> [What is asked]
#1 Decide whether each statement agrees with the passage on video decoding below, answering yes or no and quoting the deciding words of the passage: (a) The video processing circuit 204 applies a scaling process to the video data obtained in the video decoder 203. (b) The TS analyzing unit 202 sends the descriptor information it extracts to the video decoder 203. (c) The display panel 206 can only be a liquid crystal display.
#2 Print the part of the video decoding passage below that opens with the words containing "The video decoder 203 reconfigures" and closes with "crystal display (LCD)", without changing anything.

> [Given text]
>> start

The video decoder 203 reconfigures a video stream from a packet of the video extracted
in the TS analyzing unit 202 and obtains uncompressed image data by performing a decode
process.
[0112] The video processing circuit 204 performs a scaling process and an image quality
adjustment process on the video data obtained in the video decoder 203 and obtains
video data for displaying. The panel drive circuit 205 drives the display panel 206
on the basis of the image data for displaying obtained in the video processing circuit
204. The display panel 206 is composed of, for example, a liquid crystal display (LCD)
or an organic electroluminescence display (organic EL display).
[0113] Further, the TS analyzing unit 202 extracts various information such as descriptor
information from the transport stream TS and transmits the information to the CPU
221. In the case of the stream configuration (1), the various information includes
information of an ancillary data descriptor (Ancillary_data_descriptor) and a 3D audio
stream configuration descriptor (3Daudio_stream_config_descriptor) (see Fig. 16).

>> end

> [Supplied data]
>> start

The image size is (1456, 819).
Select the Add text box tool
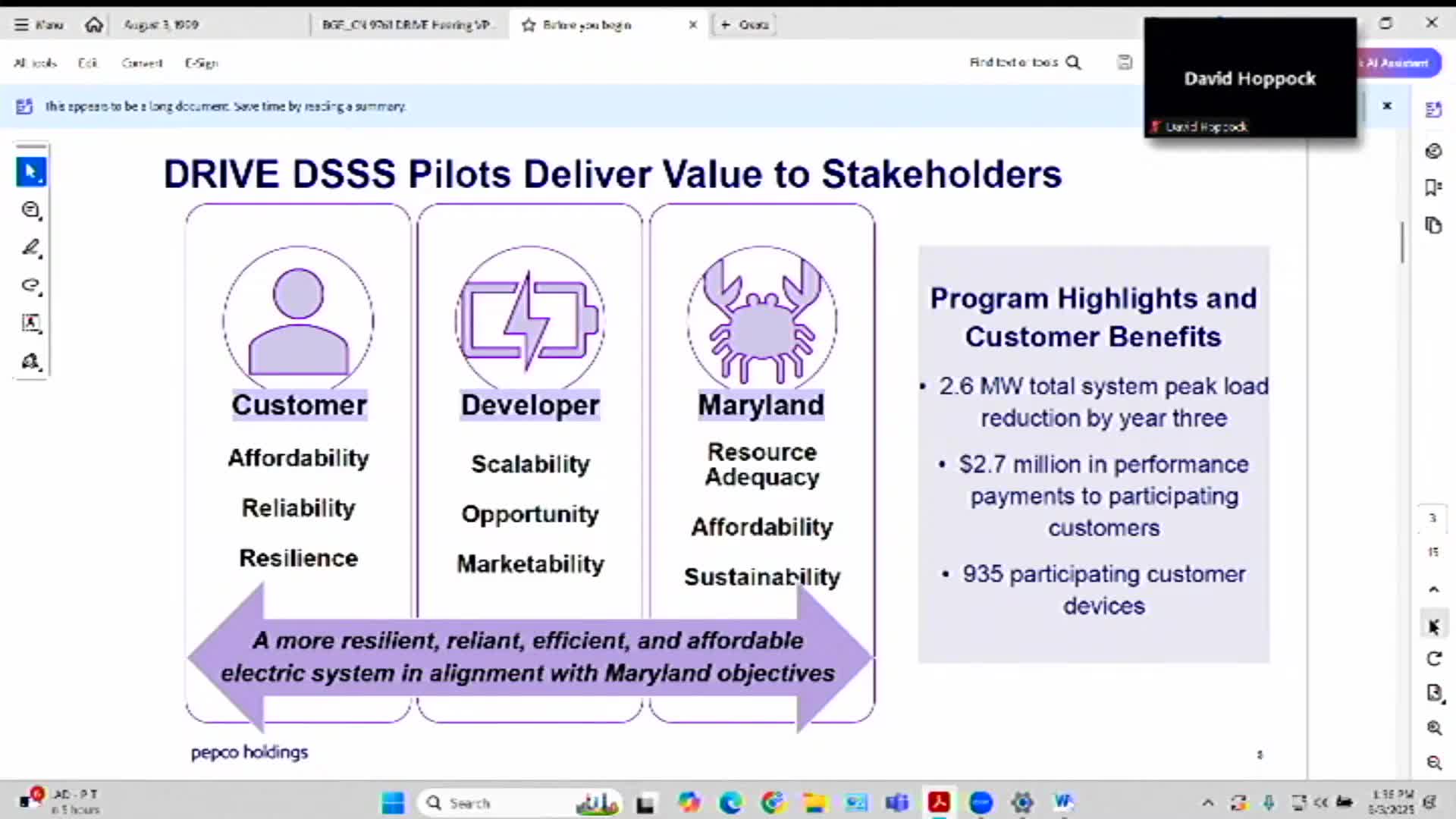tap(31, 324)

>> end

> [Exercise answers]
#1
(a) Yes: "The video processing circuit 204 performs a scaling process and an image quality adjustment process on the video data obtained in the video decoder 203"
(b) No: "transmits the information to the CPU 221"
(c) No: "is composed of, for example, a liquid crystal display (LCD) or an organic electroluminescence display (organic EL display)"

#2
The video decoder 203 reconfigures a video stream from a packet of the video extracted
in the TS analyzing unit 202 and obtains uncompressed image data by performing a decode
process.
[0112] The video processing circuit 204 performs a scaling process and an image quality
adjustment process on the video data obtained in the video decoder 203 and obtains
video data for displaying. The panel drive circuit 205 drives the display panel 206
on the basis of the image data for displaying obtained in the video processing circuit
204. The display panel 206 is composed of, for example, a liquid crystal display (LCD)